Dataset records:

=== Begin Enclosure ===

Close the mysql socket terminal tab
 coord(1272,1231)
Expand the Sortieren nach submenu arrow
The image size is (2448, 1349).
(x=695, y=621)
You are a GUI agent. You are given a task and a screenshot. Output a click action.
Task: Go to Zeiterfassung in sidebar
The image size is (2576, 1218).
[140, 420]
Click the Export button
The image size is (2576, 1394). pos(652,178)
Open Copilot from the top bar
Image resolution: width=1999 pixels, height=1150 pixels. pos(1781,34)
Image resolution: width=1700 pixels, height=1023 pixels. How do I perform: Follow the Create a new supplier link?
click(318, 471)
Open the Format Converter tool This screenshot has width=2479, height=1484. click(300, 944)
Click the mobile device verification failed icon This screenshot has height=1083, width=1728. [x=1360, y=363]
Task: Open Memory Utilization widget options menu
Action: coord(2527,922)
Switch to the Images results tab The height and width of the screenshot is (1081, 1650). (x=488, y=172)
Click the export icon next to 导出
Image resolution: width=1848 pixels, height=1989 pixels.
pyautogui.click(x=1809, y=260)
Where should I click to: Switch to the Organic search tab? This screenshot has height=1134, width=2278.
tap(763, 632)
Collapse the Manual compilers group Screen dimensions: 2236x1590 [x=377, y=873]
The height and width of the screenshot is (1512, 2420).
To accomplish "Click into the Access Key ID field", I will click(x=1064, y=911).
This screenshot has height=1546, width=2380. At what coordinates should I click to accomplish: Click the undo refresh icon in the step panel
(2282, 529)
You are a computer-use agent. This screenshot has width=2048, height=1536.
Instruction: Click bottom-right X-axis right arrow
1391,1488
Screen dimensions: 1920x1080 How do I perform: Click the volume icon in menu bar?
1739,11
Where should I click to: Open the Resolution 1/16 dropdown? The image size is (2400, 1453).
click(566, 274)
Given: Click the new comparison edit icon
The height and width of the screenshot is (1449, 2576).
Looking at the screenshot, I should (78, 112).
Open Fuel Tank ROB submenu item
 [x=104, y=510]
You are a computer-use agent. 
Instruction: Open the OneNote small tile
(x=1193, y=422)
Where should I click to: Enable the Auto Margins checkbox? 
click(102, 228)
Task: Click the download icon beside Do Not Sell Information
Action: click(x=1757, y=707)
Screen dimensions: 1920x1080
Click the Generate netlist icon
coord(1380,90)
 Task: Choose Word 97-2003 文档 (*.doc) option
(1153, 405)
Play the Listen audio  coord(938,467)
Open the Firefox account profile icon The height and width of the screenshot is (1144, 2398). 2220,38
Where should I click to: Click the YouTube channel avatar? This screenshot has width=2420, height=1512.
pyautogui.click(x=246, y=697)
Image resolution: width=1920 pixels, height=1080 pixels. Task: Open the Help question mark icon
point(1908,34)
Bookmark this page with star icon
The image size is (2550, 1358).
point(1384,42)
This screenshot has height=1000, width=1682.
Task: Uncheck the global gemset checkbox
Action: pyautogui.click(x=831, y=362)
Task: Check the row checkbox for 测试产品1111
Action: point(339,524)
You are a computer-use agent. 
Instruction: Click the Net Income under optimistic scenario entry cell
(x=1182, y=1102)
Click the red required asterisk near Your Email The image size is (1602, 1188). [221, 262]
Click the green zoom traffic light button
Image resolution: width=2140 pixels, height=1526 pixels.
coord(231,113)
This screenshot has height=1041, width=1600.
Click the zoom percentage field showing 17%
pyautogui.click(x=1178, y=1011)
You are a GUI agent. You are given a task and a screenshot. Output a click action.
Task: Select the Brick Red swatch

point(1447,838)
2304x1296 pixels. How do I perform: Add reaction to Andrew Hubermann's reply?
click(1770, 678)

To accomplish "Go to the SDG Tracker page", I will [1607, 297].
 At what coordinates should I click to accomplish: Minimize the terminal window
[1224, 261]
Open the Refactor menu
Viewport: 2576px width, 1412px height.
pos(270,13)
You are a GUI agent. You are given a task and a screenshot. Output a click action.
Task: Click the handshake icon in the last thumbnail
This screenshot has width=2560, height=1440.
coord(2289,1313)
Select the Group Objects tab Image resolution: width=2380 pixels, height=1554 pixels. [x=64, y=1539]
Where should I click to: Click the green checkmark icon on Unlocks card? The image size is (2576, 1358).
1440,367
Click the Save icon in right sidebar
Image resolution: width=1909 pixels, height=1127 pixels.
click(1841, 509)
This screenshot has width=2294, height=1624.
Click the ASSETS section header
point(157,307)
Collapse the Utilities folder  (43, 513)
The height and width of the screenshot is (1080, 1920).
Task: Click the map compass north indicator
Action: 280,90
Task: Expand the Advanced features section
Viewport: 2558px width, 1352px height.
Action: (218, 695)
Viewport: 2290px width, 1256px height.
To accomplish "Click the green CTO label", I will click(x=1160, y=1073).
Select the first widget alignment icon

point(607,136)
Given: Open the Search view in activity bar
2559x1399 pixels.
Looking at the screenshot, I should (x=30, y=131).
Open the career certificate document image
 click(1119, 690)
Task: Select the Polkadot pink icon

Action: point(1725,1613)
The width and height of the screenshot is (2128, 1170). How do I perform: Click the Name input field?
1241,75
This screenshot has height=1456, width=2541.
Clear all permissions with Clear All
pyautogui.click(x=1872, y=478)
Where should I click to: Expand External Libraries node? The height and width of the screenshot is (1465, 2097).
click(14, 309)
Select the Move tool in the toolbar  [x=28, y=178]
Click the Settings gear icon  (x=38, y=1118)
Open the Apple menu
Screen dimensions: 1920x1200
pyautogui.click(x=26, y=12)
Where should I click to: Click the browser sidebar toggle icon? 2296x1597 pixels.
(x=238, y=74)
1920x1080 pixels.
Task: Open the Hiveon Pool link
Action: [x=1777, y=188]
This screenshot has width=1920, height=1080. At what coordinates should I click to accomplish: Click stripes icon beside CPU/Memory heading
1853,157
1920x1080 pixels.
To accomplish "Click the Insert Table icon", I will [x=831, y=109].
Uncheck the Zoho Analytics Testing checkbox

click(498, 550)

=== End Enclosure ===

Please copy, exactly and with nothing else, the lines above beginning at the line that has "Task: Click the handshake" and ending with the line that has "Viewport: 2290px width, 1256px height.".

Task: Click the handshake icon in the last thumbnail
This screenshot has width=2560, height=1440.
coord(2289,1313)
Select the Group Objects tab Image resolution: width=2380 pixels, height=1554 pixels. [x=64, y=1539]
Where should I click to: Click the green checkmark icon on Unlocks card? The image size is (2576, 1358).
1440,367
Click the Save icon in right sidebar
Image resolution: width=1909 pixels, height=1127 pixels.
click(1841, 509)
This screenshot has width=2294, height=1624.
Click the ASSETS section header
point(157,307)
Collapse the Utilities folder  (43, 513)
The height and width of the screenshot is (1080, 1920).
Task: Click the map compass north indicator
Action: 280,90
Task: Expand the Advanced features section
Viewport: 2558px width, 1352px height.
Action: (218, 695)
Viewport: 2290px width, 1256px height.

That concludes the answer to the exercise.